## Task brief
The records that follow must be repeated verbatim, every one of them.

++++

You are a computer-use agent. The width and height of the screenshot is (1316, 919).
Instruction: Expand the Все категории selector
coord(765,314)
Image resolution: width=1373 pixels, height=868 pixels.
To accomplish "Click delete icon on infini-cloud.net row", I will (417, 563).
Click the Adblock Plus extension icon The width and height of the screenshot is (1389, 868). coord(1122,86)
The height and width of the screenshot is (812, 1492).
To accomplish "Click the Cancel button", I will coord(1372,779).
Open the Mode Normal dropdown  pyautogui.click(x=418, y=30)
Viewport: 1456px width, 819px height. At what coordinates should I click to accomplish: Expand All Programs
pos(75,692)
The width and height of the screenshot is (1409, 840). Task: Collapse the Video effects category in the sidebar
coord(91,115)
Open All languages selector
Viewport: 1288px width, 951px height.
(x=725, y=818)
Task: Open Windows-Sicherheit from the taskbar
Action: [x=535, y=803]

++++

## Solution
You are a computer-use agent. The width and height of the screenshot is (1316, 919).
Instruction: Expand the Все категории selector
coord(765,314)
Image resolution: width=1373 pixels, height=868 pixels.
To accomplish "Click delete icon on infini-cloud.net row", I will (417, 563).
Click the Adblock Plus extension icon The width and height of the screenshot is (1389, 868). coord(1122,86)
The height and width of the screenshot is (812, 1492).
To accomplish "Click the Cancel button", I will coord(1372,779).
Open the Mode Normal dropdown  pyautogui.click(x=418, y=30)
Viewport: 1456px width, 819px height. At what coordinates should I click to accomplish: Expand All Programs
pos(75,692)
The width and height of the screenshot is (1409, 840). Task: Collapse the Video effects category in the sidebar
coord(91,115)
Open All languages selector
Viewport: 1288px width, 951px height.
(x=725, y=818)
Task: Open Windows-Sicherheit from the taskbar
Action: [x=535, y=803]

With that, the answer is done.